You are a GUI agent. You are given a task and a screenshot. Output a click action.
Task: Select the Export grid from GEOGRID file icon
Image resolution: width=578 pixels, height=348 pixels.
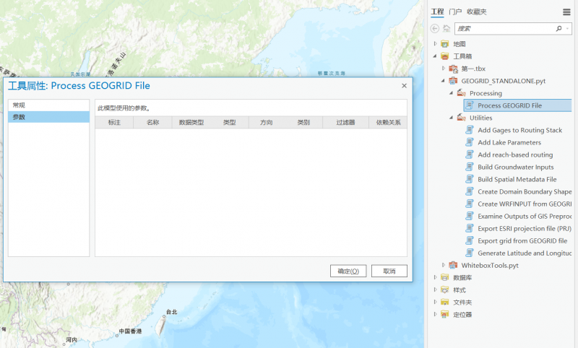point(469,240)
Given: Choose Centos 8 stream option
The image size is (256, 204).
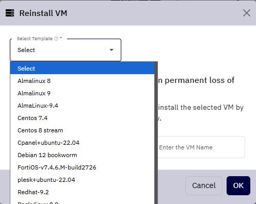Looking at the screenshot, I should pyautogui.click(x=82, y=130).
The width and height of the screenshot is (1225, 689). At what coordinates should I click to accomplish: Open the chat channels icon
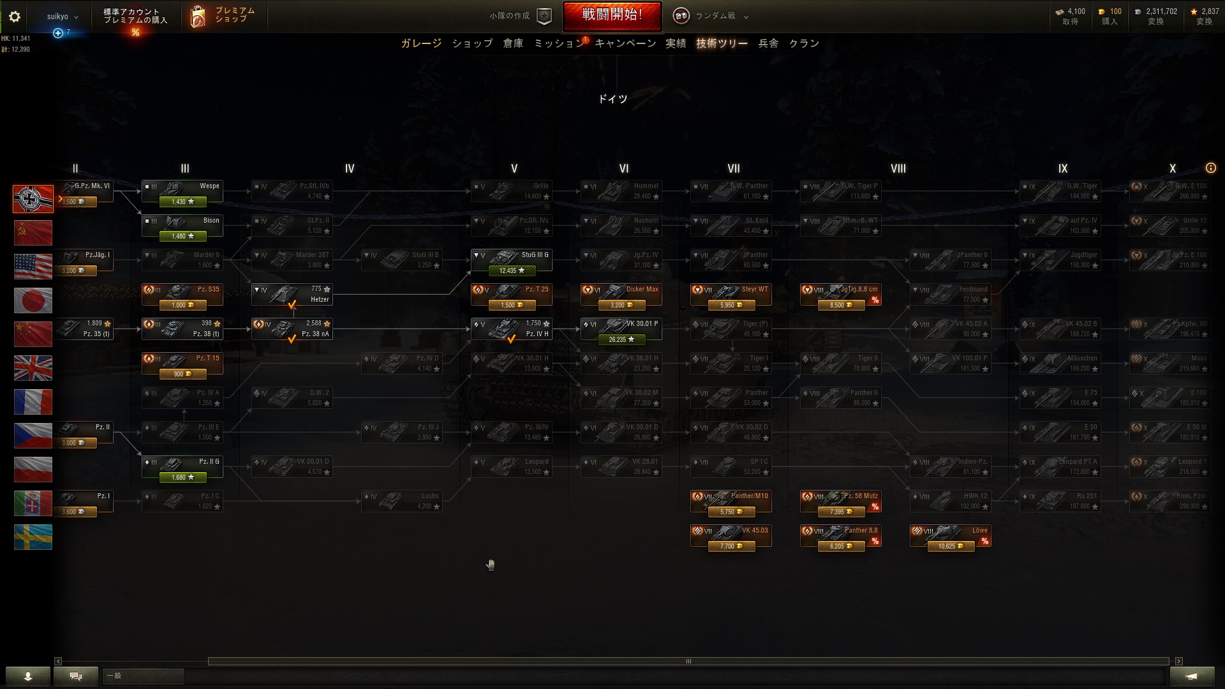click(x=76, y=676)
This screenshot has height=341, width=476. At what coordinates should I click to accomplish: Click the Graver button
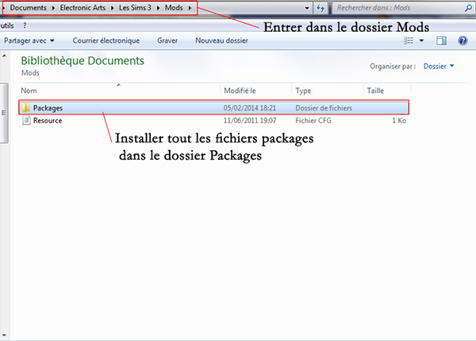coord(167,40)
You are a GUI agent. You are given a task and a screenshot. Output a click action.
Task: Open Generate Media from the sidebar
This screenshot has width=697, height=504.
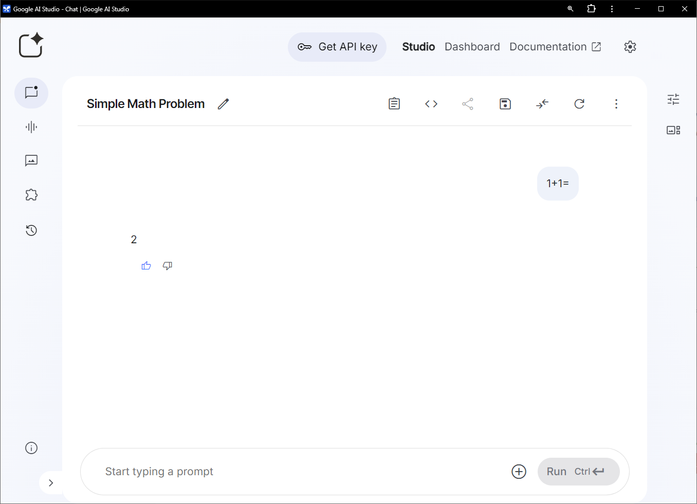31,160
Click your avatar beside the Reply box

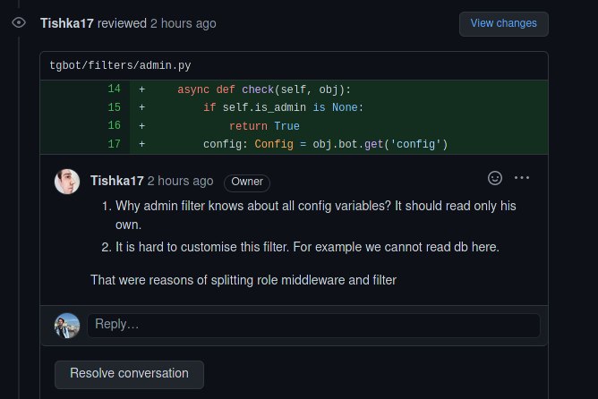pyautogui.click(x=67, y=326)
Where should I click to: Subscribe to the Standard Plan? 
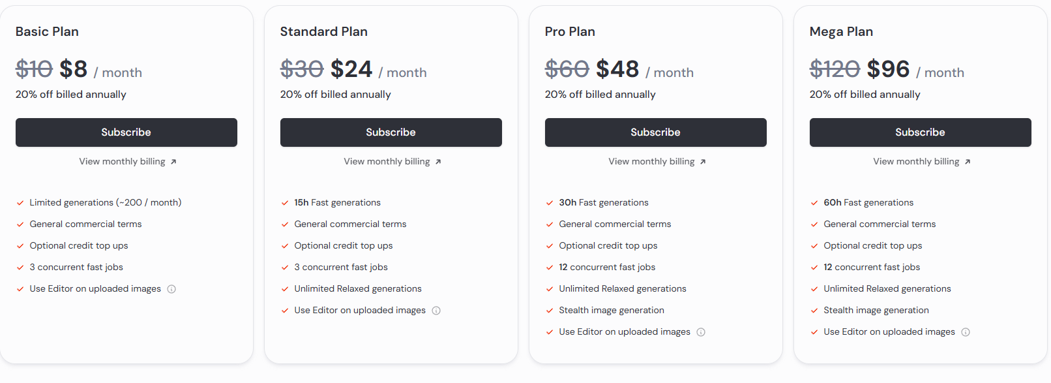coord(391,132)
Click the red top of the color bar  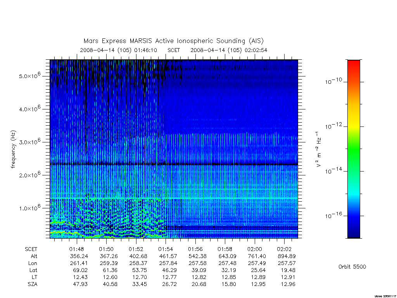click(354, 66)
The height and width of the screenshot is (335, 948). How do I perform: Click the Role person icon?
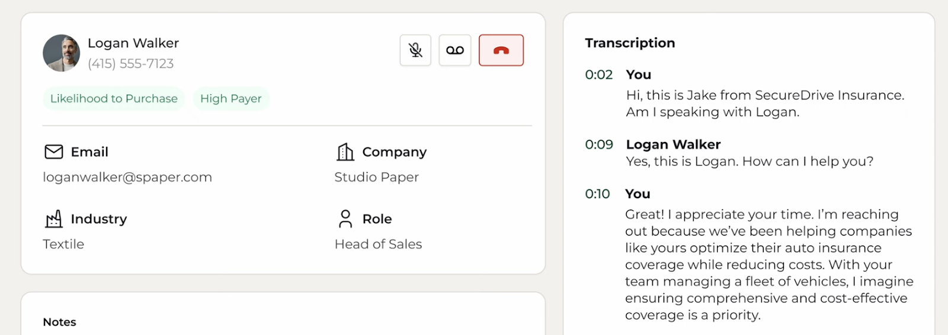click(x=345, y=219)
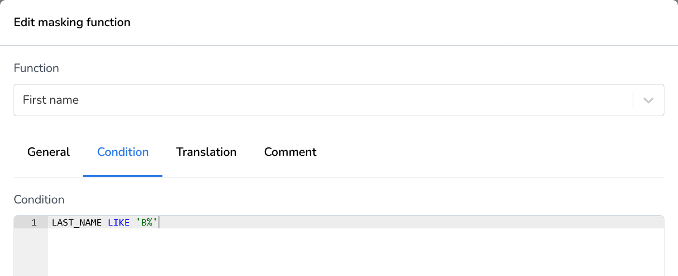This screenshot has width=678, height=276.
Task: Open the 'First name' function selector
Action: pos(51,100)
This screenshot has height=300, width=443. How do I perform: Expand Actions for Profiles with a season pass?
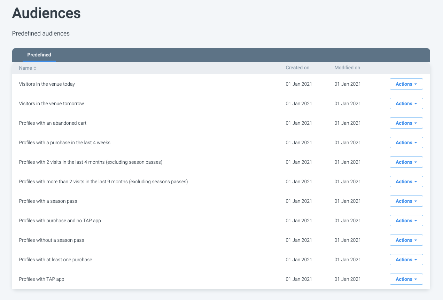406,201
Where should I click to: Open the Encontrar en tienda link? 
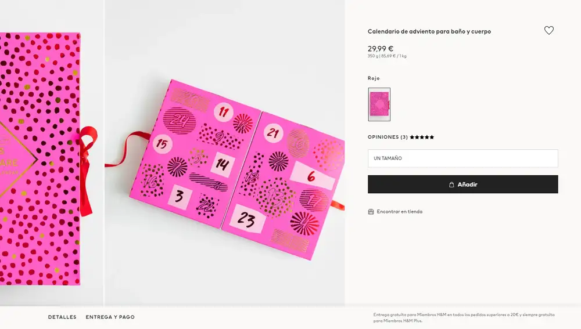(400, 212)
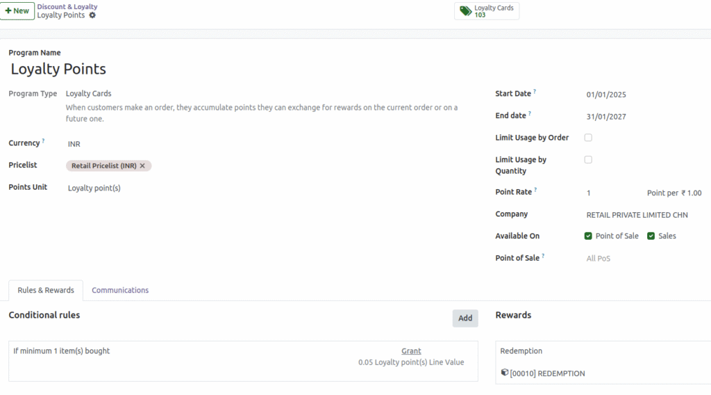
Task: Click the New button
Action: tap(17, 11)
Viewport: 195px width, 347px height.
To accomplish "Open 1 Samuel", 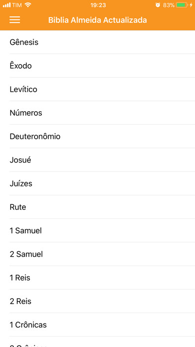I will click(98, 231).
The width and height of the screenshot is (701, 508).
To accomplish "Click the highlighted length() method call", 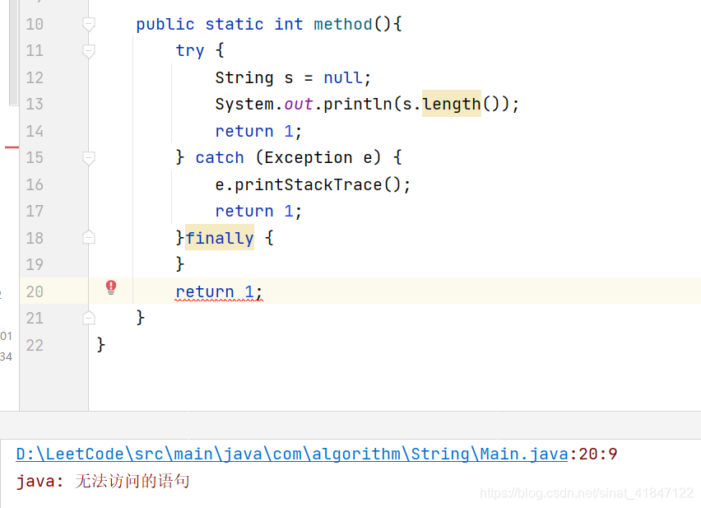I will (451, 104).
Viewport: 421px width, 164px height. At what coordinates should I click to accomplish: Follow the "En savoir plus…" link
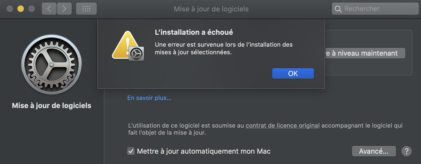(x=149, y=98)
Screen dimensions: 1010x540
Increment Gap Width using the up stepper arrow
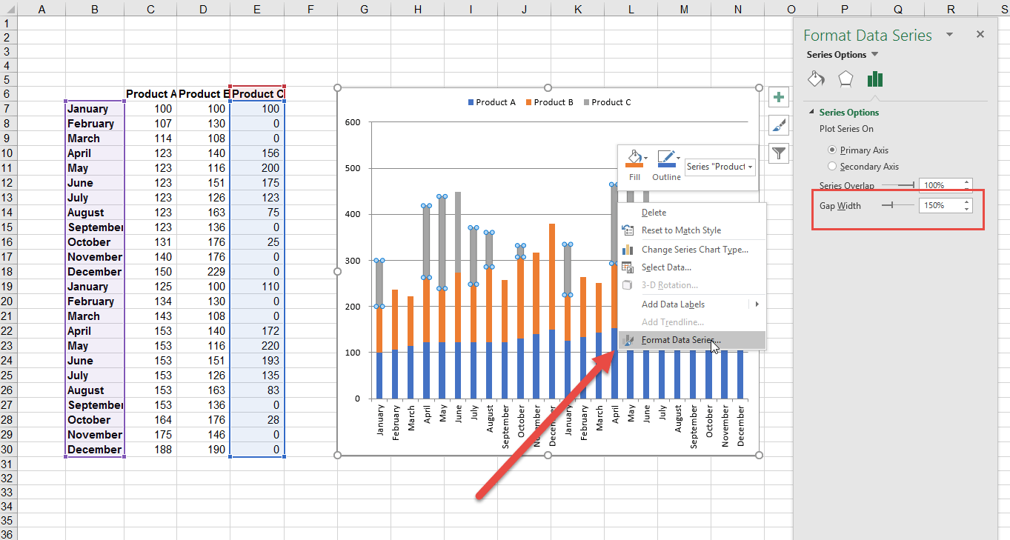[x=966, y=201]
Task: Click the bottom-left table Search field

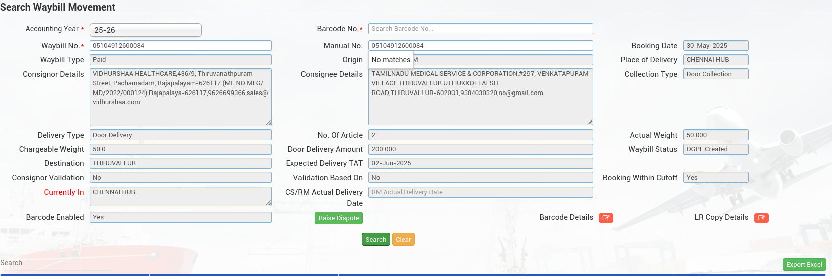Action: click(x=54, y=263)
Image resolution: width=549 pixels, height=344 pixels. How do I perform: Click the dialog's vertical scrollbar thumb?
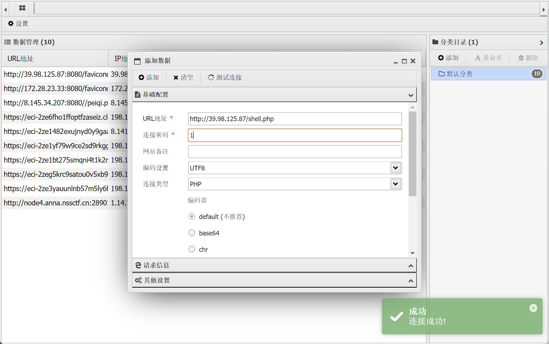click(x=412, y=154)
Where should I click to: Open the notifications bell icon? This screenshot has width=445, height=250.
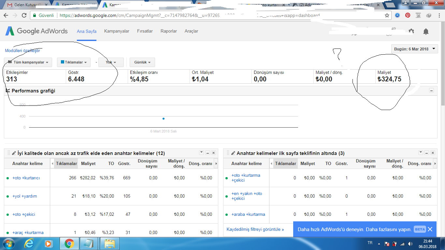426,32
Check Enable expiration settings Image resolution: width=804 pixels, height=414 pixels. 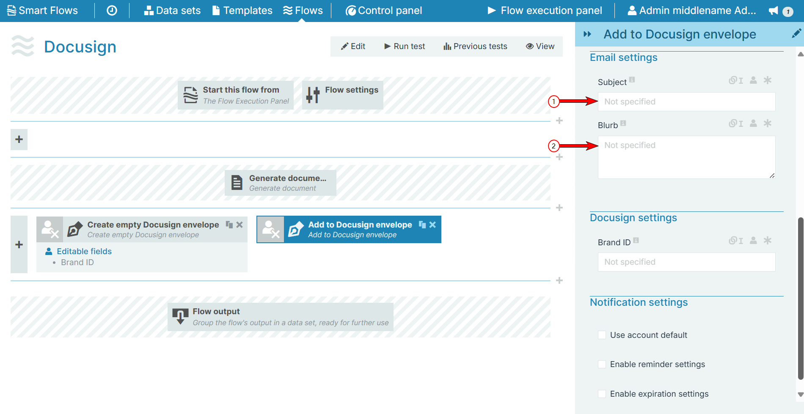click(x=602, y=393)
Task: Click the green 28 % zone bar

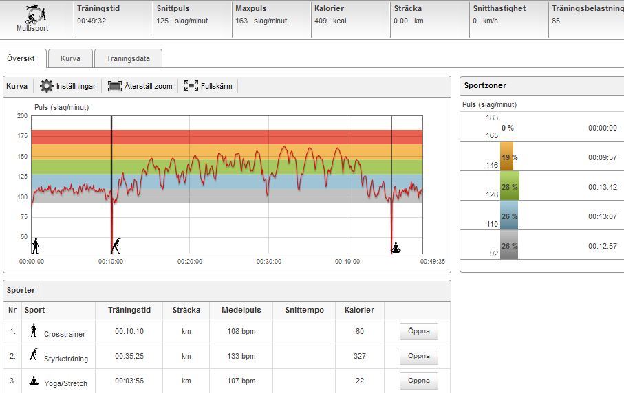Action: coord(509,186)
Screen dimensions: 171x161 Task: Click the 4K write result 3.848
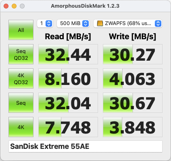click(133, 127)
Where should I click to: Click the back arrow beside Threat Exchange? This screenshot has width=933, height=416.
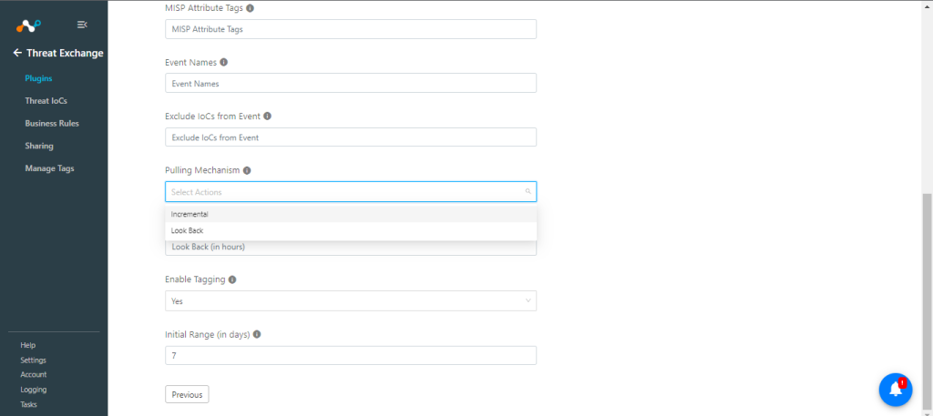pos(17,53)
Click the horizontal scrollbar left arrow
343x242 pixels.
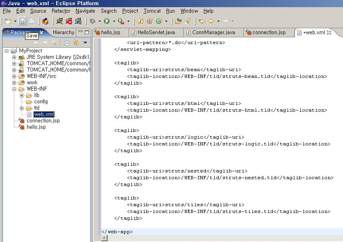104,238
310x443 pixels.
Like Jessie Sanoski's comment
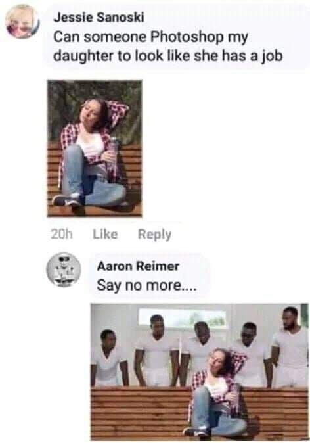pos(105,234)
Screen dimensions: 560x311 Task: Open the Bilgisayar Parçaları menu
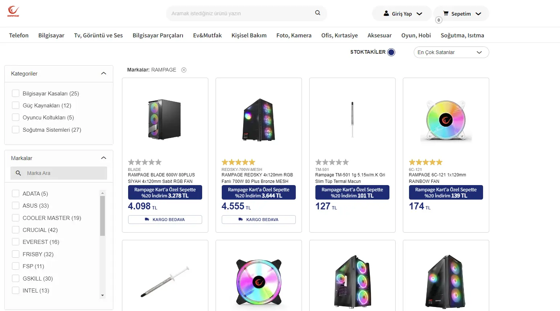(158, 35)
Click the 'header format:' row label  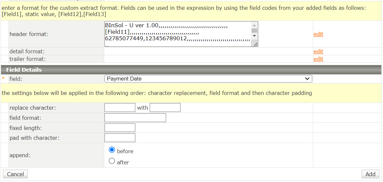pyautogui.click(x=29, y=34)
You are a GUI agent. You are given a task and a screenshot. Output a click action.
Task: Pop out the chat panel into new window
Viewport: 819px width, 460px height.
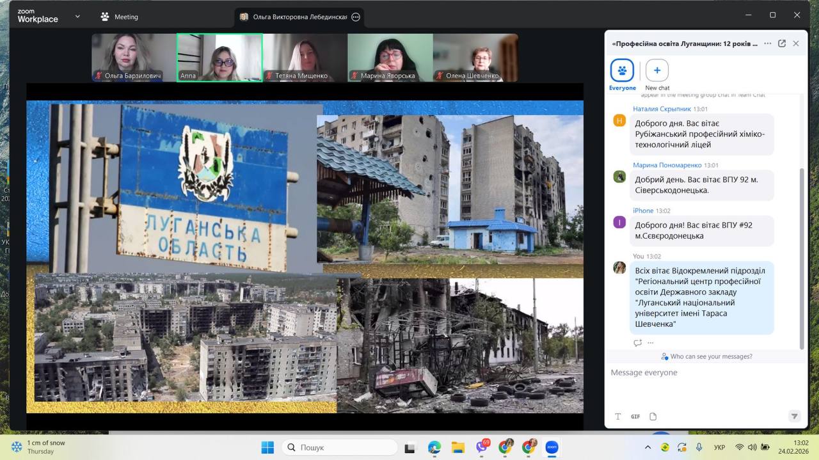coord(782,44)
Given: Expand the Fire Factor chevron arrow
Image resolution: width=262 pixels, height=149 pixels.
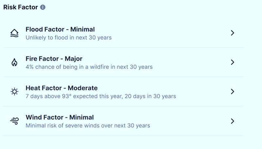Looking at the screenshot, I should click(x=233, y=62).
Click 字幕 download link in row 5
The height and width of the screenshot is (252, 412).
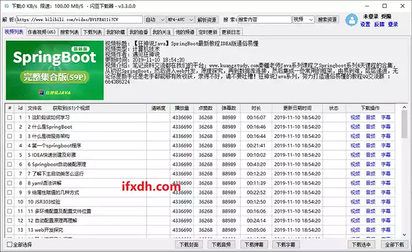pyautogui.click(x=385, y=155)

· · · · · · ·

Quote the listing above verbatim, starting at its first line and ending at the line that contains "coord(391,132)", both included, and leave the pictures out.

* Answer
You are a GUI agent. You are given a task and a screenshot. Output a click action.
Task: Select the Export grid from GEOGRID file icon
Image resolution: width=578 pixels, height=348 pixels.
point(469,240)
Given: Choose Centos 8 stream option
The image size is (256, 204).
Looking at the screenshot, I should pyautogui.click(x=82, y=130).
The width and height of the screenshot is (1225, 689). At what coordinates should I click to accomplish: Open the chat channels icon
click(x=76, y=676)
This screenshot has height=341, width=476. At what coordinates should I click to accomplish: Click the Graver button
coord(167,40)
You are a GUI agent. You are given a task and a screenshot. Output a click action.
Task: Open Generate Media from the sidebar
This screenshot has width=697, height=504.
31,160
Click your avatar beside the Reply box

pyautogui.click(x=67, y=326)
Where should I click to: Subscribe to the Standard Plan? 
coord(391,132)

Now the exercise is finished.